MY- Turgut Özal ile bazı
anekdotlarınız vardı. Bunlardan bahseder misiniz?
SB- Sayın Turgut Özal Cumhurbaşkanı olup köşke
çıkınca, Çorum’dan gelen hemşerilerimizle birlikte randevu alarak, köşke
çıktık. Turgut beyin morali bozuktu. Hükümetin işleyişinden memnun değildi.

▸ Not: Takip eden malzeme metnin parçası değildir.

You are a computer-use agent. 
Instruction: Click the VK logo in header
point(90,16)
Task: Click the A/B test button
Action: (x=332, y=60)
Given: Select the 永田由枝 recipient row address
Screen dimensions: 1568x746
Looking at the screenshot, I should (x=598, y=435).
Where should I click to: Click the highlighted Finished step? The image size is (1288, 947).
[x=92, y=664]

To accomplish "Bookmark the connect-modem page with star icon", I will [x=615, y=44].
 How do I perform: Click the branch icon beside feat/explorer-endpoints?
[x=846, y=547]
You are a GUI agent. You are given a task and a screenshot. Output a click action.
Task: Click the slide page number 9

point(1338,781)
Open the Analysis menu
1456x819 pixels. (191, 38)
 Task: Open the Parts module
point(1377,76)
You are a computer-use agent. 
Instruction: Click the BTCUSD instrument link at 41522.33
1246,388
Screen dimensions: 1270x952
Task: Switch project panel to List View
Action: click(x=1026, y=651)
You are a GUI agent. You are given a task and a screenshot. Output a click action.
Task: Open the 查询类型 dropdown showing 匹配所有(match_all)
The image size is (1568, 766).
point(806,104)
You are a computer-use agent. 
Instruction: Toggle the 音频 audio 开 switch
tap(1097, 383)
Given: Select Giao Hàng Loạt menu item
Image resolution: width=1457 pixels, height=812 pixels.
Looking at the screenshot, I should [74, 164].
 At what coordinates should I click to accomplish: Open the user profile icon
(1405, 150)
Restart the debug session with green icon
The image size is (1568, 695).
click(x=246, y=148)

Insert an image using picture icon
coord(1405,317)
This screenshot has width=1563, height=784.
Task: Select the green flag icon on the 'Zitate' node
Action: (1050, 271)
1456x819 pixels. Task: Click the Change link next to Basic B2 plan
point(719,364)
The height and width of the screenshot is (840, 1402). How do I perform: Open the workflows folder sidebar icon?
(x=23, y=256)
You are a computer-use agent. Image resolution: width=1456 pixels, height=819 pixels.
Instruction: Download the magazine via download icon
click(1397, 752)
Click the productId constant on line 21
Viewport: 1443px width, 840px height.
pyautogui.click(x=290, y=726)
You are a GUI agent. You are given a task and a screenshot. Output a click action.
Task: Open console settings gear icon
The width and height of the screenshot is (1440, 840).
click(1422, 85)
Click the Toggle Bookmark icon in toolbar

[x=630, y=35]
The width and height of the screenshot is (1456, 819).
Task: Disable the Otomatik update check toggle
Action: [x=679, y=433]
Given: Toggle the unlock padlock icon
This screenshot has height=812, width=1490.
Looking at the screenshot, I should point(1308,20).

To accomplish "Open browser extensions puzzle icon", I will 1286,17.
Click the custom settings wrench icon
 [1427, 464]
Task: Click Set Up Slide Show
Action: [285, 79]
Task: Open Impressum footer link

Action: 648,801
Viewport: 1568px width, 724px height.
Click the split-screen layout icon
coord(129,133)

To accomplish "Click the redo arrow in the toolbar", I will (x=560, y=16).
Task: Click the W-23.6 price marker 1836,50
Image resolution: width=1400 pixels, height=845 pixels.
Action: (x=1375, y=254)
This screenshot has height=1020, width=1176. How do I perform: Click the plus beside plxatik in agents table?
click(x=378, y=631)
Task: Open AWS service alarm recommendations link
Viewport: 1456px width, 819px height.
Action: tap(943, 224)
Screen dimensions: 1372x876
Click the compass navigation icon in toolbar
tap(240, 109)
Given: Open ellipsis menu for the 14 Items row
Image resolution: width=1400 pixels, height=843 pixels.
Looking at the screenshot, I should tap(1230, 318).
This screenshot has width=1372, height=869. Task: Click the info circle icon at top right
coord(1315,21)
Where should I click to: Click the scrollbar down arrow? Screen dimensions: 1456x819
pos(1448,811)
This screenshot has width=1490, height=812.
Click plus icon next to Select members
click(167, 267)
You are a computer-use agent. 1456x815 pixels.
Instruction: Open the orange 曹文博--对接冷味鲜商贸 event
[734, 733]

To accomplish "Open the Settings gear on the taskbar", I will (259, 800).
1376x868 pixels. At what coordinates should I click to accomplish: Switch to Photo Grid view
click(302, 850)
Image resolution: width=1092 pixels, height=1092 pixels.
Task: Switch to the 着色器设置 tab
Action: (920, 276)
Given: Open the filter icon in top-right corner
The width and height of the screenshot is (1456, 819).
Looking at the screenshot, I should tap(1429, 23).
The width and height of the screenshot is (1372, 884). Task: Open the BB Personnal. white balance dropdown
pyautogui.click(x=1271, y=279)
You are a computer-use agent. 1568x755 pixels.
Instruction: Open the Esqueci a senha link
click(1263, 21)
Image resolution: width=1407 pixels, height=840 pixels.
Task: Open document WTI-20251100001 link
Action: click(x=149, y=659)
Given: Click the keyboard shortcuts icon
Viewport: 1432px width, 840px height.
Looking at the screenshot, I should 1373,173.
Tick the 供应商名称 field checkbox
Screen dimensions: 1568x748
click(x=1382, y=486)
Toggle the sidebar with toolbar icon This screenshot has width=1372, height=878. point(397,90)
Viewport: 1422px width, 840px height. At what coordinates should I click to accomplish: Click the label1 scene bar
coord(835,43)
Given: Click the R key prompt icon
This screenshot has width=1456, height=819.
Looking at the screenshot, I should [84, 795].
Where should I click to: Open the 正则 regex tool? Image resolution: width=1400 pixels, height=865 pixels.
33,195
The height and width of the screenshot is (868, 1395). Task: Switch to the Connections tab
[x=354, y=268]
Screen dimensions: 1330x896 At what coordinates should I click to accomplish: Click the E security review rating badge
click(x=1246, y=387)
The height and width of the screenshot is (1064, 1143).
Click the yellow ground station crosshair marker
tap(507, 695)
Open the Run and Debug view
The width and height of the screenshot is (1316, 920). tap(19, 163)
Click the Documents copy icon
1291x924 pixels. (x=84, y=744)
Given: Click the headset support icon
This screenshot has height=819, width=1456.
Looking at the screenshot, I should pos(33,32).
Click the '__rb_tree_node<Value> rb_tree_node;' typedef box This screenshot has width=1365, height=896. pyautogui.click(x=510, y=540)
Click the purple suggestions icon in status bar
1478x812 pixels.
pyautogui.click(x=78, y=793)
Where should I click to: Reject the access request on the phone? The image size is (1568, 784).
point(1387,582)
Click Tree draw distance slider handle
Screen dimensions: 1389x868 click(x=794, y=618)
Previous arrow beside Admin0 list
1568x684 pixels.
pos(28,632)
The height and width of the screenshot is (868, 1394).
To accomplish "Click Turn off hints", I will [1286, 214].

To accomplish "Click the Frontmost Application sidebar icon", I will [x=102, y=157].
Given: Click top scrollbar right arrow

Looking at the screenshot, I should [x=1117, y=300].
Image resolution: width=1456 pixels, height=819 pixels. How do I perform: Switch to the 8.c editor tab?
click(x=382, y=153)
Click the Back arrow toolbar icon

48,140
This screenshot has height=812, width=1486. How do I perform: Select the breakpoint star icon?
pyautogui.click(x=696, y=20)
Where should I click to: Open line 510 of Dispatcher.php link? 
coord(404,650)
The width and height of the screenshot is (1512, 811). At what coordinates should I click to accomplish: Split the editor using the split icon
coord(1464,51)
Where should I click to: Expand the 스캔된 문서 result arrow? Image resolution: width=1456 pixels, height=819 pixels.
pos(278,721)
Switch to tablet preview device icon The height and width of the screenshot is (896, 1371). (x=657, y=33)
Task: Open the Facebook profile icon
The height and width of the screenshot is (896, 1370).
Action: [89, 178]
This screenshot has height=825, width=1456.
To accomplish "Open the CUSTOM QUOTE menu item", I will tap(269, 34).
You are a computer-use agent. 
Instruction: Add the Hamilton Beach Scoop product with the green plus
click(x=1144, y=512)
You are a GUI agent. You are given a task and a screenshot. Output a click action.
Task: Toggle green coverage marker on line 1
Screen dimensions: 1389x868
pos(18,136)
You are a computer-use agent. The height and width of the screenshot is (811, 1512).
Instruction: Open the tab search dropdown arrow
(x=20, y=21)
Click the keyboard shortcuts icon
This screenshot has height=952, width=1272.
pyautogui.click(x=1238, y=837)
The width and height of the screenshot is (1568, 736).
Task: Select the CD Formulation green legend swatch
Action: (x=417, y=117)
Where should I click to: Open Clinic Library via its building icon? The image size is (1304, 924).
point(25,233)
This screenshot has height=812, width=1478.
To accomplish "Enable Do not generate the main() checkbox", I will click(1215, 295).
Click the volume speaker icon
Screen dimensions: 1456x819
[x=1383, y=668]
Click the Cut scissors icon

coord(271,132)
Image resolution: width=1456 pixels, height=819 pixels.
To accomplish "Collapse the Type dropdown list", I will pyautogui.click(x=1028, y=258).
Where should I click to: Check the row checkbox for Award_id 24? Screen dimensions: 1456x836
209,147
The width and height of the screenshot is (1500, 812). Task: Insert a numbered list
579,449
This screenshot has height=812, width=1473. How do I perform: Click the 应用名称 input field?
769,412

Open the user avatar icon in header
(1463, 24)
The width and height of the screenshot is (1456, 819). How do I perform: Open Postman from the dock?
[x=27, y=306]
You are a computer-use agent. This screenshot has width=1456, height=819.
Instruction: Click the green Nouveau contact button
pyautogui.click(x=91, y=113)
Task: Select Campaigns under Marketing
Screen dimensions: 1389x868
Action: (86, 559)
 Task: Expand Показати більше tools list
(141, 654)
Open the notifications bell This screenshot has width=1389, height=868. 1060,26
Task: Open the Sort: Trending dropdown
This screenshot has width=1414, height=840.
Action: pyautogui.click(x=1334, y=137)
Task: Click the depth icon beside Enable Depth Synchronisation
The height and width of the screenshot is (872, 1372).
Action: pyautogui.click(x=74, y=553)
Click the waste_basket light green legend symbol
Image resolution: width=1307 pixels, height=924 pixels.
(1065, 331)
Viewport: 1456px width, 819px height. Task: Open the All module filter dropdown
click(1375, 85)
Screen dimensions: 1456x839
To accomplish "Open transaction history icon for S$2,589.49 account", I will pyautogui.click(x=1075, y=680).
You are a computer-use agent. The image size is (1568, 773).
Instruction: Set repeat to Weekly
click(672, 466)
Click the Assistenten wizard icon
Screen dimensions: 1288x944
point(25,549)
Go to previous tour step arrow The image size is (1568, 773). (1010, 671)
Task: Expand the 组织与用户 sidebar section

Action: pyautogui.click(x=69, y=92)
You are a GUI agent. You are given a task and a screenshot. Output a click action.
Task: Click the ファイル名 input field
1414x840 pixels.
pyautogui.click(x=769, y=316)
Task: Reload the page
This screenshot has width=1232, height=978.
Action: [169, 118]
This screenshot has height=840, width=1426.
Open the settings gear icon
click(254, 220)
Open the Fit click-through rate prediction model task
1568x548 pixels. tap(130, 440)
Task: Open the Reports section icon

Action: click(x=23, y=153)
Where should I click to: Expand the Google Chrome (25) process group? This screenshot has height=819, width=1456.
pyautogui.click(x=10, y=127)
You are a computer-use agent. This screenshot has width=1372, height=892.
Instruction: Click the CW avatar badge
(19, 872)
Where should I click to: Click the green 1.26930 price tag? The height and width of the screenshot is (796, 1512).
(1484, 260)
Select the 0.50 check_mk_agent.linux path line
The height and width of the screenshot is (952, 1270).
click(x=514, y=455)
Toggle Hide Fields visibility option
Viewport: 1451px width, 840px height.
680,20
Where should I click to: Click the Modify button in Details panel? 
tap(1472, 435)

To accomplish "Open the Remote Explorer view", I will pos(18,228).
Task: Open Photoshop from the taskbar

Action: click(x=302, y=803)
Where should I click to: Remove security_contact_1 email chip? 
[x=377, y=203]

Kurumlar ’da ne yapıldığını çok iyi biliyordu. Kısır döngünün devam etmemesini
istiyor, üretmeden enflasyonla büyüyemeyiz diyordu. Büyümemiz gerekli, bunu
başaramazsak bizi parçalarlar dedi. Kendi eliyle getirdiği insanların
yaptıklarına üzülüyordu.
Yeni bir parti kurmak
çalışmasına girdi. Yeni kurulacak partiye kurucu üye bulmakta bile
zorlanıyordu.
MY- Siyasi çalışma devriniz
vardı. O safhadan bahseder misiniz?
SB- Turgut Özal’ın
Başbakanlığı döneminde ANAP’tan milletvekili adayı oldum. Aday listesinde ismim
geri sırada çıkmıştı. Bunun üzerine tercihli oy attırmak için Çorum ve 850
köyünde, propaganda çalışması yürüttüm. Önceki seçimde ANAP’a oy çıkmayan
köylerden bile oy aldım. Seçim sonucunda ANAP’tan, sadece Ateş Amik oğlu
milletvekili olmuştu. Amik oğlu bana teşekkür ederek” senin çalışman sayesinde
milletvekili oldum. Babana giderek senin gibi bir evlat yetiştirdiği için
teşekkür edeceğim.” dedi. Düzenledikleri konvoy ile köyümüze giderek, babama
teşekkür ettiler.
Çorum’a gittiğimde
karşılaştığım hemşerilerim bana teşekkür eder, yaptığım iyilikleri
unutamadıklarını söylerler. Ben elimden geleni Allah rızası için yaptım.
Hani derler ya” iyilik
yap denize at. Balık bilmezse halik bilir.”
MY- Saim Bey verdiğiniz
bilgiler için teşekkür eder, ömür boyu ailecek sağlık ve sıhhat dilerim.